Interestingly, the so-called particulate granules contained tryptase-immunoreactive material. This granule type is a typical ultrastructural feature of basophils.2,3 7 However, there was a significant variability in expression of granular tryptase when basophils from different donors were compared. These observations suggest that tryptase production, release, or degradation in basophils varies among donors.

Two types of tryptases, α and β types, have been identified and cloned.15 16 In the present study, the α type of tryptase was found to be the predominant type expressed in neoplastic basophils at the mRNA level. The abnormal expression ofα-tryptase gene products in basophils in myeloid malignancies may have several explanations. One could be that the transformation of myeloid progenitors is associated with increased enzyme production. The possibility that tryptase is selectively expressed at a certain (immature) stage of basophil maturation seems unlikely; in fact, cultured immature basophils did not express substantial amounts of tryptase.

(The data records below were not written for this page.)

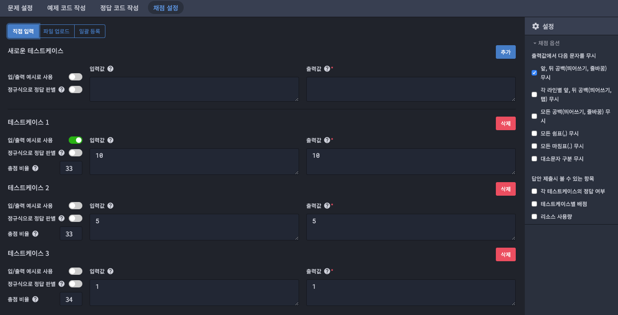Viewport: 618px width, 315px height.
Task: Disable 입/출력 예시로 사용 toggle for 테스트케이스 1
Action: 76,140
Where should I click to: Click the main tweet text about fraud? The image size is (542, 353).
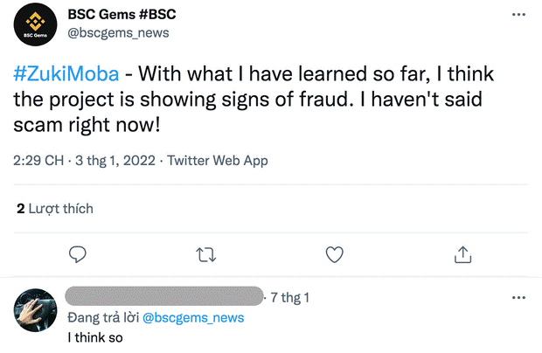coord(262,100)
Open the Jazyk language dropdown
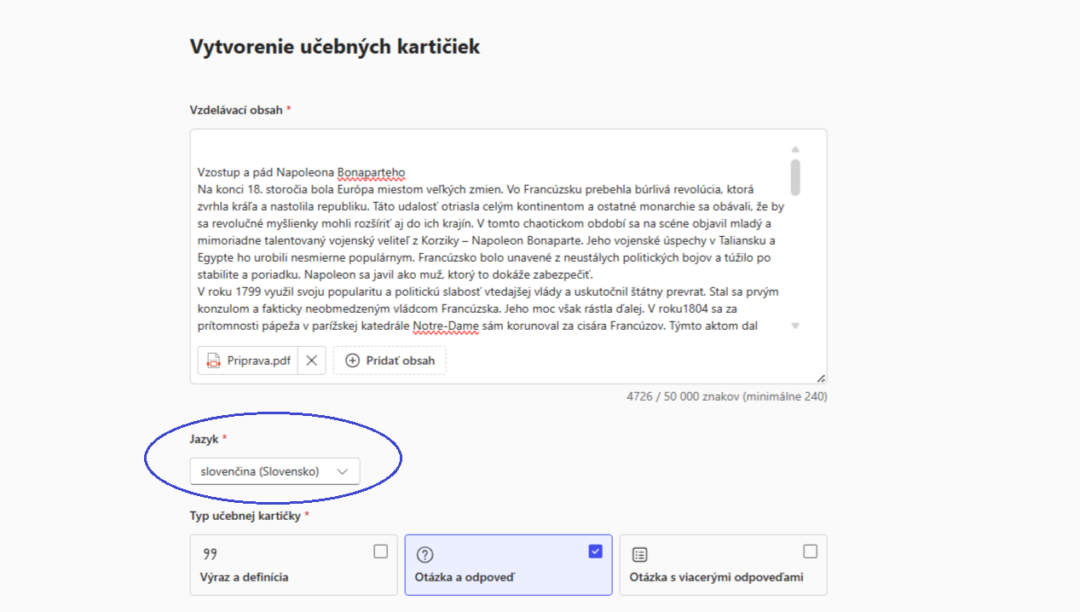 tap(274, 471)
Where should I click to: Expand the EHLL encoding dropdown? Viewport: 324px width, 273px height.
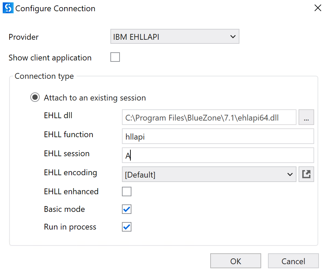click(x=209, y=175)
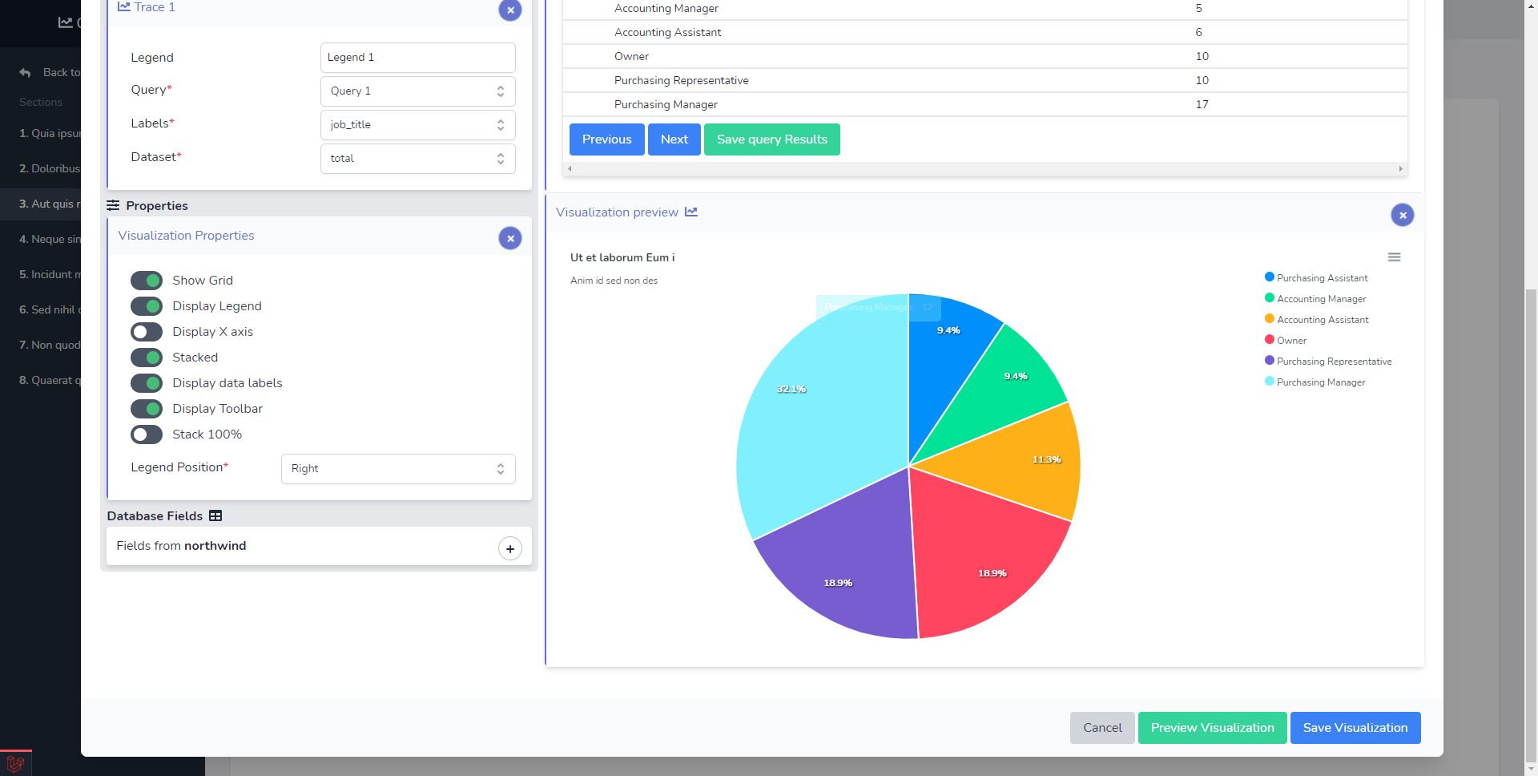Click the Database Fields table icon

pyautogui.click(x=215, y=516)
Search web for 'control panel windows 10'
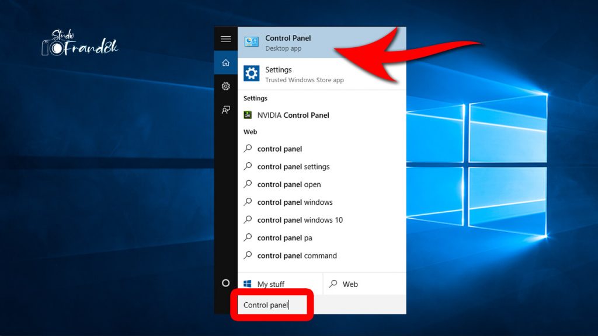 point(301,220)
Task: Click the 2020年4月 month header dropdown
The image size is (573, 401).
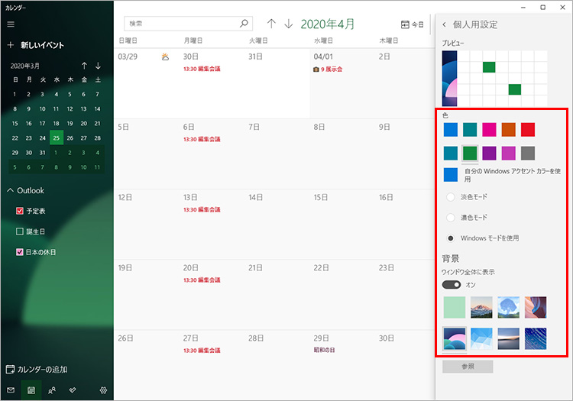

So far, tryptase has been widely used as a specific marker to identify MCs in patients with mastocytosis and other hematologic disorders.25 The results of our study suggest that in various myeloid neoplasms, tryptase may also be detectable in basophils. Therefore, tryptase should not be regarded as MC specific in such patients. Whether basophil tryptase can be used as a marker to monitor patients with CML or other myeloid neoplasms is currently under investigation.